Rencana penataan itu ditinjau langsung oleh Bupati Kubu Raya, Sujiwo, pada Kamis (23/7). Dalam kunjungannya, Sujiwo melihat kondisi eksisting kawasan sekaligus memastikan konsep penataan dapat direalisasikan sesuai rencana.
“Kita ingin Bundaran Angkasa Pura tampil lebih menarik, tertata, dan memberikan kenyamanan bagi masyarakat. Penataan ini bukan hanya memperindah kawasan, tetapi juga menjadi bagian dari upaya membangun citra positif Kabupaten Kubu Raya bagi setiap orang yang melintas maupun berkunjung,” kata Sujiwo.
Ia menjelaskan, konsep penataan akan meliputi pembaruan lanskap, penambahan ruang terbuka hijau, hingga pemasangan lampu dekoratif agar kawasan tersebut tampil lebih estetik, terutama pada malam hari.
Menurut Sujiwo, penataan tidak hanya berorientasi pada keindahan, tetapi juga diharapkan meningkatkan kenyamanan pengguna jalan serta menghadirkan ruang publik yang lebih representatif.
Pemkab Kubu Raya juga akan berkoordinasi dengan berbagai pihak agar pelaksanaan penataan berjalan selaras dan berkelanjutan.
Selain itu, kawasan yang lebih tertata diyakini dapat mendorong pertumbuhan ekonomi masyarakat, khususnya bagi pelaku usaha di sepanjang Jalan Arteri Supadio. Dengan semakin banyaknya masyarakat maupun tamu yang melintas, peluang usaha di kawasan tersebut diharapkan ikut meningkat.

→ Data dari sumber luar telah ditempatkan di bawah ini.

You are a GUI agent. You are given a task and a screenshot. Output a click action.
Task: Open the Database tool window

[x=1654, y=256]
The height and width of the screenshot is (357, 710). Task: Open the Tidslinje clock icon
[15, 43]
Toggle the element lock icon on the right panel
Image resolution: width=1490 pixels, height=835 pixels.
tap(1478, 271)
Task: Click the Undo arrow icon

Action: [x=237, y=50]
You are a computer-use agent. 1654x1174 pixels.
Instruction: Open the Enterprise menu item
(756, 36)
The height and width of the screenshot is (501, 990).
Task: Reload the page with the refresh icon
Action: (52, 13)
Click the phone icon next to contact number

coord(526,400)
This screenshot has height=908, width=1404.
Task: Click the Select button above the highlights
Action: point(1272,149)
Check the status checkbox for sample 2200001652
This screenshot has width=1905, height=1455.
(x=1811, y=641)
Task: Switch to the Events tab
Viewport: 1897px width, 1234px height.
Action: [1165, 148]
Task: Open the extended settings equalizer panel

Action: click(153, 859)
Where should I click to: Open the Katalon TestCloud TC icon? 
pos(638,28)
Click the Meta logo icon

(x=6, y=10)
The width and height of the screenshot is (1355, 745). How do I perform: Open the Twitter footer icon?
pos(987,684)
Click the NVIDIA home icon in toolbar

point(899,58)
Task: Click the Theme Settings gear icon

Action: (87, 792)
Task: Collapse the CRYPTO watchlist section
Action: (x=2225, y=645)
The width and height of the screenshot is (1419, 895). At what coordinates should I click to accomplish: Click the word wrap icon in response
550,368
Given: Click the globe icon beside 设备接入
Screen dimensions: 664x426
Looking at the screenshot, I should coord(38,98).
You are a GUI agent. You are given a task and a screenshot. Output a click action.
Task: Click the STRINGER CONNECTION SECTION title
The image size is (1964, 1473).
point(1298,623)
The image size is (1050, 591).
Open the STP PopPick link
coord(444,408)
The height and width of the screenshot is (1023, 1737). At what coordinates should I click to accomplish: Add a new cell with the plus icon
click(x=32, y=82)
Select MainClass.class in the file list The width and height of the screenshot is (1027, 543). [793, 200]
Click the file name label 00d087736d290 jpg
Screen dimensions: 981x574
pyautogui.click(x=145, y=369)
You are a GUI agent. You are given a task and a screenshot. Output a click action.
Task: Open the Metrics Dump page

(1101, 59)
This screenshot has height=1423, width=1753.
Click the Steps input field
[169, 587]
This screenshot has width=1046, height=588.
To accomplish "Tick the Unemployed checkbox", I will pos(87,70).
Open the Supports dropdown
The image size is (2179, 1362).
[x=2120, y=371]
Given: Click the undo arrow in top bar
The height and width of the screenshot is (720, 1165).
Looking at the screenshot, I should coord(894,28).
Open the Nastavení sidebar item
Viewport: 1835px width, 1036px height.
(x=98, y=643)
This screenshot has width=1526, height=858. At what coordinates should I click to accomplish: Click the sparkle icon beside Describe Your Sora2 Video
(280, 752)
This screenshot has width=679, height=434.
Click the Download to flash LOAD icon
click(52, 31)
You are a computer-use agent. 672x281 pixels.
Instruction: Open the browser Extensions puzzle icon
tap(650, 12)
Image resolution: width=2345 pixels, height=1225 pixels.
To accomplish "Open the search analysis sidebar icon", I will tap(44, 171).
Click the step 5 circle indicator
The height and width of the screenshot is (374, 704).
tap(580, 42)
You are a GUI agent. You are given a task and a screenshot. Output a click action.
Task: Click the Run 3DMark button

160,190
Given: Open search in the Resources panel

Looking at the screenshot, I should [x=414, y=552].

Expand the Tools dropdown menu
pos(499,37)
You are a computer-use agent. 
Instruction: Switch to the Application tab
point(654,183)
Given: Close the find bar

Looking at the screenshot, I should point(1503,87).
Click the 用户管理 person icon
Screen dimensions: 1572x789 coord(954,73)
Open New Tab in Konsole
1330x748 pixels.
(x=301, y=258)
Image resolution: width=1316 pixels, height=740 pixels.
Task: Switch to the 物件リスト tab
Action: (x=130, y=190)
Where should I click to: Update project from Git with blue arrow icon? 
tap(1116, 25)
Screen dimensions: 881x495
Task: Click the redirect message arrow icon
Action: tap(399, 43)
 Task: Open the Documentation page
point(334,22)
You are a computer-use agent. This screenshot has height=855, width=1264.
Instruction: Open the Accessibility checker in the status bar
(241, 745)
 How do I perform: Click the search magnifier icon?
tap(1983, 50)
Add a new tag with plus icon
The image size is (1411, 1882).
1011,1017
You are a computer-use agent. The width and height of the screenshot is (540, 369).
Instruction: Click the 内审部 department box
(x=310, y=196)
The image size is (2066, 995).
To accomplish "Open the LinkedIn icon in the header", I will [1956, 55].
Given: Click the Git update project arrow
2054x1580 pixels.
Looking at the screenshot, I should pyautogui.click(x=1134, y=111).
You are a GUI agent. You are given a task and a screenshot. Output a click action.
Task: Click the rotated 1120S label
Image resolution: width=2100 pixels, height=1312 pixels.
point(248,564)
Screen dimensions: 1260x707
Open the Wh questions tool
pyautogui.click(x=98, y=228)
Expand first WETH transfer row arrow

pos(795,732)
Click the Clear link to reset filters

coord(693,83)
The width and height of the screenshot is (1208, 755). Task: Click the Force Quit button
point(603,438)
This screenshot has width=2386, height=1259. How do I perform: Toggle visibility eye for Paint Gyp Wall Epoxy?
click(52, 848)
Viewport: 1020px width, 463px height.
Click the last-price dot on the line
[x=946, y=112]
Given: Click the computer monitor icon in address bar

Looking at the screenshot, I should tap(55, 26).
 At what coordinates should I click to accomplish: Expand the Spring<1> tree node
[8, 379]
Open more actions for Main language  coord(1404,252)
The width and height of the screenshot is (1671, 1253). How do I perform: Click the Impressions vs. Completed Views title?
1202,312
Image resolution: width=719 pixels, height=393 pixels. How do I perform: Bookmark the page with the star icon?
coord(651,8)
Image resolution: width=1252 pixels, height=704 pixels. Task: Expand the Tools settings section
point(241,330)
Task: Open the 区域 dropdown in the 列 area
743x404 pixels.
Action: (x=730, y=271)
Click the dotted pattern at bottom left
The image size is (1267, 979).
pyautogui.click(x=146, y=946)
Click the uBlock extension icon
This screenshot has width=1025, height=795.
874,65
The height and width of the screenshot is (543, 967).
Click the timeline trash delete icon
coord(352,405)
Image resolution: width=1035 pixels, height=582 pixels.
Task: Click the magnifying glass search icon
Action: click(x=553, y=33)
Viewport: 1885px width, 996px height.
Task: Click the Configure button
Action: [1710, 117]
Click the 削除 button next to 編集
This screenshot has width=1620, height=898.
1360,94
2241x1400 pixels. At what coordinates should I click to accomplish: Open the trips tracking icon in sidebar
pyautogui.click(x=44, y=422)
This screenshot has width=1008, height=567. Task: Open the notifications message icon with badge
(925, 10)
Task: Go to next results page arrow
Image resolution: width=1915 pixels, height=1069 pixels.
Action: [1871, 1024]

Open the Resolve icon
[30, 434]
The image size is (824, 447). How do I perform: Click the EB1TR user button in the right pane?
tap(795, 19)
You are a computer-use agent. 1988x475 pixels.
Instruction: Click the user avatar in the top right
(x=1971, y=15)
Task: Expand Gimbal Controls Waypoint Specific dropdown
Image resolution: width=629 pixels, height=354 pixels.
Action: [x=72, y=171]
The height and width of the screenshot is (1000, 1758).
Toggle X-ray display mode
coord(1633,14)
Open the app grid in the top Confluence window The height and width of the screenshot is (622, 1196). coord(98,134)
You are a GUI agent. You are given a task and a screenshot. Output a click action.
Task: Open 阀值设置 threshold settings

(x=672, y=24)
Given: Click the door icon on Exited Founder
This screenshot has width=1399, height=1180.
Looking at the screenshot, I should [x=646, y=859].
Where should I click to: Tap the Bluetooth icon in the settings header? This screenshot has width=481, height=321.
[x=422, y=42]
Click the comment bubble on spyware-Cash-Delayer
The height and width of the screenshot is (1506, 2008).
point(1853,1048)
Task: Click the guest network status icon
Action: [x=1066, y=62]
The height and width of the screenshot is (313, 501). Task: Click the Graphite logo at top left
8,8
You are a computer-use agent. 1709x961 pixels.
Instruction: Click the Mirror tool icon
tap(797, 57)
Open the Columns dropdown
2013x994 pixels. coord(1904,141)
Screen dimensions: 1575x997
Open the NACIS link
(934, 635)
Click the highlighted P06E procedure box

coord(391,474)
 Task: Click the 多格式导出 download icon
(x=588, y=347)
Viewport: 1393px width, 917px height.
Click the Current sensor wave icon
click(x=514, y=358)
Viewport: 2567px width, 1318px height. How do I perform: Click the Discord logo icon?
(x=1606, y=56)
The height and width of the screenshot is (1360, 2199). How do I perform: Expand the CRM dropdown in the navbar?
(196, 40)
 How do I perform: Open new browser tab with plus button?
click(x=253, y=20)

“Kami berharap Bundaran Angkasa Pura nantinya menjadi salah satu landmark yang menjadi kebanggaan masyarakat Kubu Raya. Selain mempercantik kawasan, penataan ini juga akan memperkuat identitas daerah sebagai gerbang masuk yang modern, rapi, dan memberikan kesan baik bagi setiap pengunjung,” tutupnya.